Someone new emerged. Amazing words. A new perspective. Now I am kinder, more knowledgeable, more compassionate, more giving, more practical, more open-minded, more determined than ever before, and a better mother because I know what I could be missing out on. I work just as hard seeking out knowledge as if I had been able to continue higher education, and my quest never ends. I hunger for information, any not just health. I love to learn and it is not necessary to be in a classroom to do so. I am finding new talents, for example, writing. I am learning a whole new level of patience, but believe that will be an ongoing process because perfection is constantly changing. Speaking of perfection, I am working on loosing up a bit. Being a perfectionist is impossible. There is no room for perfectionism within the life I lead. Why should I waste so much energy beating myself up? This new person that has emerged is equally new to me. Years pass and I am still working on acceptance. I am still getting to know me, Lauren, and finding myself in the chaos. I don't think my dust has settled, but I look back and think "how long are you gonna take to catch up". Haha


And yet, I read this and know deep in my heart that I am not the only one who feels this way. We all have different lives and different perspectives. We all have our own joys and pains. We all have our skeletons and demons. We all are a constant work in progress. As a child it is never a thought in your mind. For myself, I knew as a child that things would constantly be changing as I got older so I embraced the change. Some time in high school or college or later, we all unintentionally dig our heels into the ground and think we no longer have to change. We look back and want what we had and hold on to every last fiber as long as we can...sometimes too long. For myself, I feel it has been to long. I seek my inner child. I read this and realize, I am still being too hard on myself. I am being a hypocrite when I say perfection is unattainable and still think thoughts of how I NEED to be instead of letting go and letting these words sink in. This is part of the purpose of this blog.

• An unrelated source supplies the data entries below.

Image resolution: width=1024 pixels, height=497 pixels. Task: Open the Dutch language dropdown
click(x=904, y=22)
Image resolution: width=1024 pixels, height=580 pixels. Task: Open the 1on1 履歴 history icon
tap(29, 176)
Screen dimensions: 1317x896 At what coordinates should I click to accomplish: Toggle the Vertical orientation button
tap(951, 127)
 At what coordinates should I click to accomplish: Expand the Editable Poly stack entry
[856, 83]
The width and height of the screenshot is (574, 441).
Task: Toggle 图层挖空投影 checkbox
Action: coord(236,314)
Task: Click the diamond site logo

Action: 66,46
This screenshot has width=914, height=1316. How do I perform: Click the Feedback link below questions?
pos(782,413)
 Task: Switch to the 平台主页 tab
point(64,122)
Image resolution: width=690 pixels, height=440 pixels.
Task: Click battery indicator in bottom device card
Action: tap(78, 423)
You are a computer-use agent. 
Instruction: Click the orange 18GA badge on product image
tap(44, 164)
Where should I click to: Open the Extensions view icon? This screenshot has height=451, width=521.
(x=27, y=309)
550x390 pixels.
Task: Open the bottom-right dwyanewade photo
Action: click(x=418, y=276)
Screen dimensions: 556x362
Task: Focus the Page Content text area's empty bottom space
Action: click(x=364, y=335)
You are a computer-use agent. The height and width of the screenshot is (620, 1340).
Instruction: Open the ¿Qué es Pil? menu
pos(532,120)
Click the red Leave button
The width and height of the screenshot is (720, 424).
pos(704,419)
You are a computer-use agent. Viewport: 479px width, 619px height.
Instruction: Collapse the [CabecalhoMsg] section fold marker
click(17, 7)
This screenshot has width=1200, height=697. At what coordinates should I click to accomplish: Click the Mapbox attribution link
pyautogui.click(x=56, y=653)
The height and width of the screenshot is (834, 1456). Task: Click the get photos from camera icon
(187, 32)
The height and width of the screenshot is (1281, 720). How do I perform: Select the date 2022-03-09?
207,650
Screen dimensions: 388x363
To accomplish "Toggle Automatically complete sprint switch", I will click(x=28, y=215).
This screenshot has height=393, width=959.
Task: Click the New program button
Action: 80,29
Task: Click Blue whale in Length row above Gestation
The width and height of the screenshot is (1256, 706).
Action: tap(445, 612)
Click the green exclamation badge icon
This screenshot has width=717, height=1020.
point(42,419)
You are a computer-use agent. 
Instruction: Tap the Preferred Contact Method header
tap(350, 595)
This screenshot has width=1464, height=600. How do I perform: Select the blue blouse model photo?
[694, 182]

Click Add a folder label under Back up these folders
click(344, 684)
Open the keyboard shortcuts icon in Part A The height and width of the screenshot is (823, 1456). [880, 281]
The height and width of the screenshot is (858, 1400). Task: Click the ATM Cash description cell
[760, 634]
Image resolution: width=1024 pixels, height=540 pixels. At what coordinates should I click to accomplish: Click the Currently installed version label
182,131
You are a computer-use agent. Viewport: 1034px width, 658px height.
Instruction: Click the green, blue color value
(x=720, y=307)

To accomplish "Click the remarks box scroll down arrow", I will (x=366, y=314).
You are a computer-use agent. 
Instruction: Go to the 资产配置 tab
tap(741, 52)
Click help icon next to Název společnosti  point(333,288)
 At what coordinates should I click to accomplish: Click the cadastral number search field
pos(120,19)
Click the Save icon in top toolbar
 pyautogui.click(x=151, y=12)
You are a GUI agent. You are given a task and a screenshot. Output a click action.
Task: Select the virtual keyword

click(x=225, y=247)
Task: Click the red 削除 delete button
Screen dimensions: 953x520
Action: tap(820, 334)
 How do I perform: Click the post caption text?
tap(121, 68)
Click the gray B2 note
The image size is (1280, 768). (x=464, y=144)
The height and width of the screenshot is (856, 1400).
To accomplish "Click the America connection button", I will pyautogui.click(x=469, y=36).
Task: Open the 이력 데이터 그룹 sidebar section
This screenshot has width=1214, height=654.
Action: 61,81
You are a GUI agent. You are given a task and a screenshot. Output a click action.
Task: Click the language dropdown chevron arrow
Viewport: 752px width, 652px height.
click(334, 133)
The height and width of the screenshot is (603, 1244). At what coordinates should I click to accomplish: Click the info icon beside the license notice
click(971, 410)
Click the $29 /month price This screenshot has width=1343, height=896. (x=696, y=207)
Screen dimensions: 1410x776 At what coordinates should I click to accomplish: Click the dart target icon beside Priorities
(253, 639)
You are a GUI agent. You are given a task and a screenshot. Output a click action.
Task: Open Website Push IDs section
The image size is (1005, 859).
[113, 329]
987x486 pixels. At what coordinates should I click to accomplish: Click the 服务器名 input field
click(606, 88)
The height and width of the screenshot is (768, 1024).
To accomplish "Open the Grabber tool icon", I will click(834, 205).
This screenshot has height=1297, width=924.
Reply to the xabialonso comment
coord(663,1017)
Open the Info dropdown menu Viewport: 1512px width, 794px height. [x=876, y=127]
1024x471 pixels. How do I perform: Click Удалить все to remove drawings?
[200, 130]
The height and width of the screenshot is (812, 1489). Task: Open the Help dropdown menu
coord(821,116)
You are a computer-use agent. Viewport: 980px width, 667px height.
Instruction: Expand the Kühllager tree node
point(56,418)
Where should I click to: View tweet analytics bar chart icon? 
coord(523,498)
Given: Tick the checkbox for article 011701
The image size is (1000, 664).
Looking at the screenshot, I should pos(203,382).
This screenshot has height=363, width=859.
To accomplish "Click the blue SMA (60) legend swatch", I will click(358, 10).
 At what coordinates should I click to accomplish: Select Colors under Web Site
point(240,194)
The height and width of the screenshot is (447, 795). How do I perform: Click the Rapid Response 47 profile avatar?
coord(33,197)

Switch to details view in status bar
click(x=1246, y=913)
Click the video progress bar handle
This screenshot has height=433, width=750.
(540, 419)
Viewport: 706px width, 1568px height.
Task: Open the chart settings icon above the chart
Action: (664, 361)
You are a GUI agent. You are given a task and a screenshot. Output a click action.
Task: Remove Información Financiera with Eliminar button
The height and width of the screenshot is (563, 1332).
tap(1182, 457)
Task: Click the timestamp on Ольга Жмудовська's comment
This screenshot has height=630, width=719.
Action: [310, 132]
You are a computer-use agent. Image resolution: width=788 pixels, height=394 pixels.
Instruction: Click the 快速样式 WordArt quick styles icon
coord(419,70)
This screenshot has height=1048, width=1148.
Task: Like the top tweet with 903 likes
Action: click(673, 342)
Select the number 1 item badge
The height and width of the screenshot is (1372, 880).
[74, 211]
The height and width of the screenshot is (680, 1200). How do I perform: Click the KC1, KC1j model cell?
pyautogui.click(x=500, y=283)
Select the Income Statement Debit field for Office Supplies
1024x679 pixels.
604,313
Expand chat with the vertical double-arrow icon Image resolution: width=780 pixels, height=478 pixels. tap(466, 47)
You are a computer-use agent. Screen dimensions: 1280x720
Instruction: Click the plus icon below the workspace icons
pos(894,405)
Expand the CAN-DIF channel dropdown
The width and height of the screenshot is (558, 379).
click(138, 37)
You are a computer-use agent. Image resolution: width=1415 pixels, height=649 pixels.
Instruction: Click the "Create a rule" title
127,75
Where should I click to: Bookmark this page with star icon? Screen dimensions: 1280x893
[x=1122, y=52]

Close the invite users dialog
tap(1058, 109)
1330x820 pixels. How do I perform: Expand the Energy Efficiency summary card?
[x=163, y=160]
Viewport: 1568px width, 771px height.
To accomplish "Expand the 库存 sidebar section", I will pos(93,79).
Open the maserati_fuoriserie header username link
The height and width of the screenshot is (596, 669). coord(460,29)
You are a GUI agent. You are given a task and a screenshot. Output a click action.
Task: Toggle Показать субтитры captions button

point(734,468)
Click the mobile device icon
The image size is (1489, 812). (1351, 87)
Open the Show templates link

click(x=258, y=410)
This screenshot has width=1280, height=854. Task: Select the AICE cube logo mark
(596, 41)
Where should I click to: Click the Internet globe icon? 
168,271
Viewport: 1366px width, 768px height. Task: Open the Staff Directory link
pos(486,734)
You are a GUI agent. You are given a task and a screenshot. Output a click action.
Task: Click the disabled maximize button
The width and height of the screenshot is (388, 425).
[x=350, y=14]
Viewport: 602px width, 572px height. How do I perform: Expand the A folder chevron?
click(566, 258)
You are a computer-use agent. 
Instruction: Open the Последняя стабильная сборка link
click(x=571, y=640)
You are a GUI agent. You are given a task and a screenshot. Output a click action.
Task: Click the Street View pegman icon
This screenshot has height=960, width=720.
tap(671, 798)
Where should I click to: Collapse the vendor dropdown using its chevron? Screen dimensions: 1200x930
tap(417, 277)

It is an open journal to the masses. When I put it that way it frightens me to share so many issues, thoughts, and feelings. I sought out something similar to this when my knowledge and emotions were so low with my illnesses. I wanted validation for my devastation and fear. I decided to write this blog as I walk through life so if in some way, some how someone finds comfort in this then I am doing what I intend to do. Please know that you are never alone. Know that someone else shares whatever pain or joy you do, you just don't know it. Find peace in that somehow. I will work on doing the same.